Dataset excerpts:
________________________________________

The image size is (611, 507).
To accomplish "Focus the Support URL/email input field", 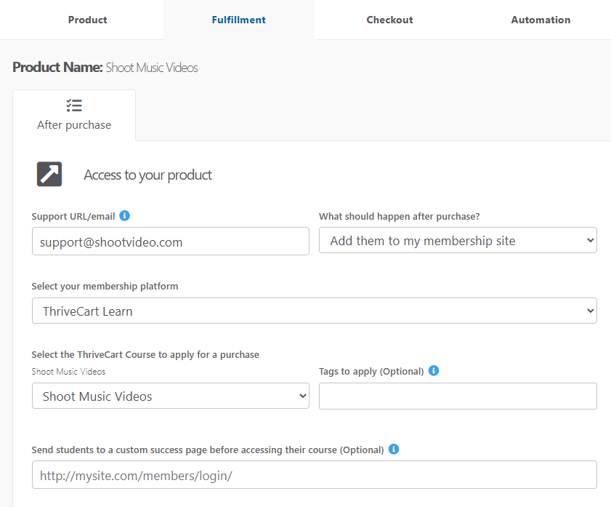I will pyautogui.click(x=170, y=241).
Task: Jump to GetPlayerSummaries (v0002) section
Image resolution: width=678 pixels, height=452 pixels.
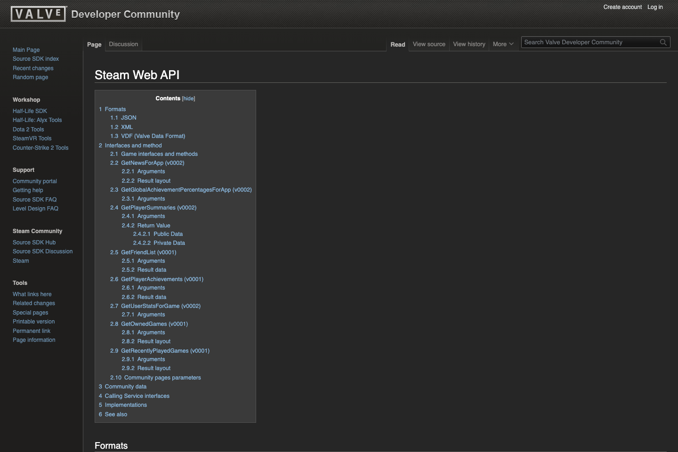Action: point(159,207)
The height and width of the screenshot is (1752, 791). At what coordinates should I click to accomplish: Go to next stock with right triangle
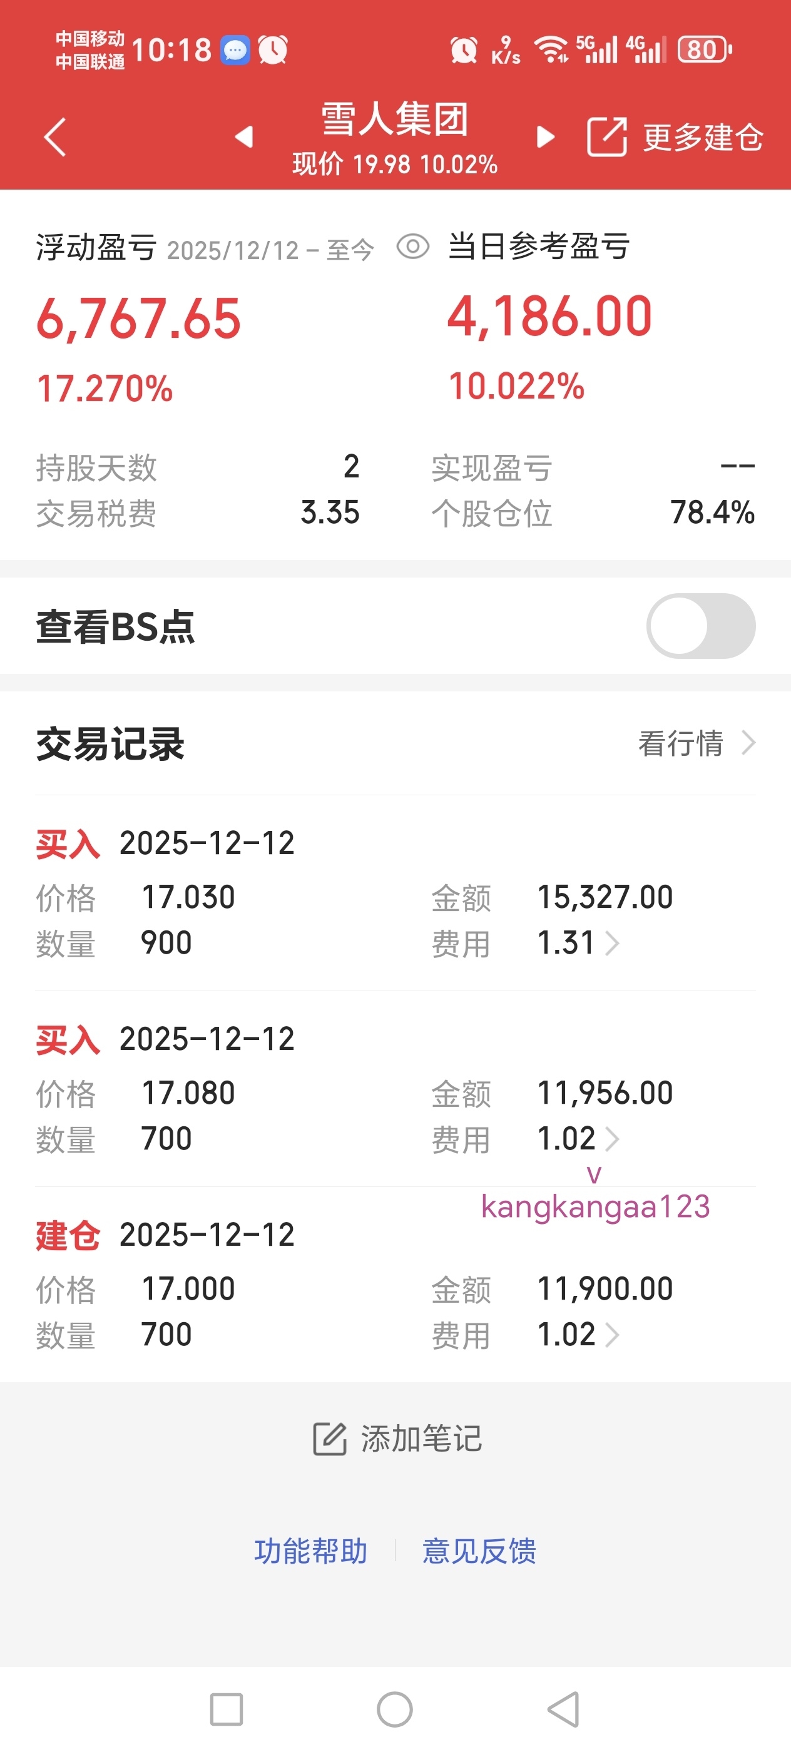pos(545,137)
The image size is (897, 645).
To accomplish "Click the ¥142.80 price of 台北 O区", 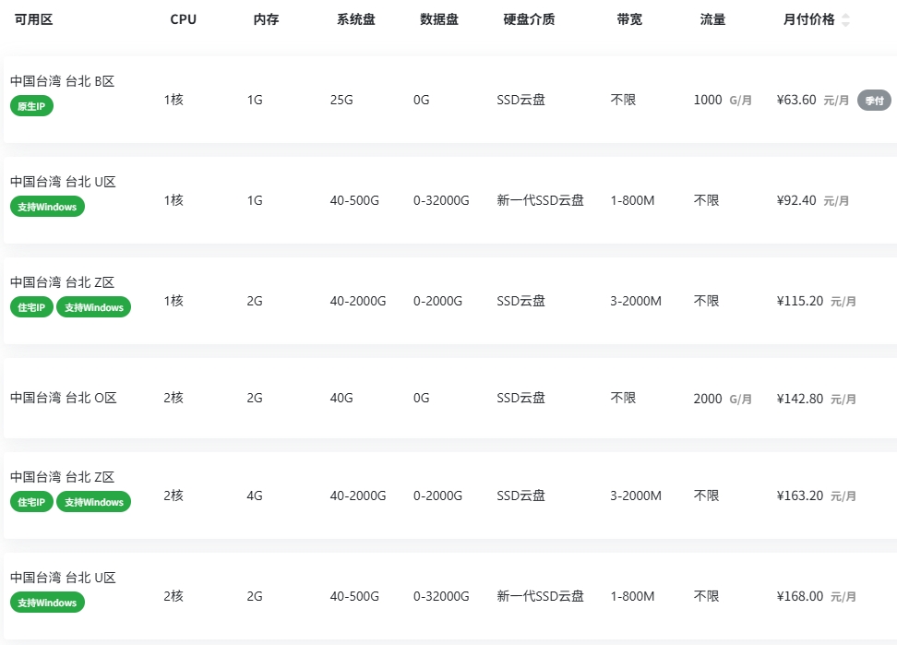I will (x=800, y=399).
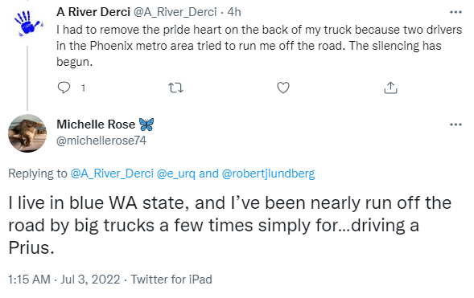Click @e_urq mention in reply line
Viewport: 474px width, 298px height.
pos(176,174)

________________________________________

→ What needs to be done
Scan the records above. Return every line with "size" in it.

→ Solved problem
The image size is (611, 507).
The image size is (897, 645).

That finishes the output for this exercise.